By 11:30 we were tied up at the dock some 73 hours after we hauled up the anchor in Newport. We'll stay here for a few weeks, have already started our winter batch of home-brew (5 litres of beetroot and 25 litres of rice and raisin) and the inevitable job list that accompanies a boat. The plan is still to go south...after the last 2 summer cruises to the north and a winter spent in Maine we're ready for some sun......oh alright and some cheap rum!
Some months ago we wrote about giving up on the Taylor's cooker and replacing it with a single "primus" type burner.
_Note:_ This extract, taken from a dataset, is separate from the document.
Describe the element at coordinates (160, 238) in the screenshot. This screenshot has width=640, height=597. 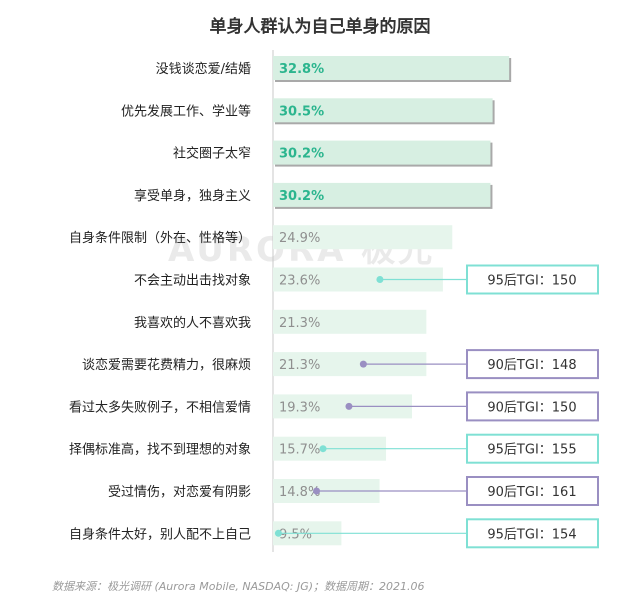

The reasons were numerous, not least, the horrendous price of spares from Taylor's and their, apparent, indifference to emails from long term customers - we'd been using the unit since 2000. The primus was/is great but we needed to find a way to gimbal it.
As luck would have it we found a second hand "Atom" unit in Maine before we left on the Greenland trip and I have to say it has been a winner. The unit is well made and we've been able to cook irrespective of conditions. Bee continues to turn out a loaf every other day using a cast iron dutch oven and we have had few problems. It is noisy but even that has its advantages - drowns out the noise of vile weather and wind up top; unlike the Taylors with its 6 litre fuel tank the primus holds less than a litre so it really requires filling on a daily basis. But over and above its effectiveness has been the response of the guy who designed the gimbal unit and sells them from here. Knowledgeable, efficient and helpful. Each time we've contacted him he has responded quickly (a major plus when you're often on the move). He also recognises that you may well have the skills to build your own unit so displays on his site a helpful diagram with measurements. Kero is such a sensible fuel for a cruiser and this is a simple, neat alternative to a Taylor's too.
VHF. We seemed to have sorted out our vhf silence. Cary's boat is in the slip next to us and we were able to swap radios around and establish the fault lay with the connection or aerial. Turns out to be a loose connection between aerial and cable and it has been judiciously tightened and taped.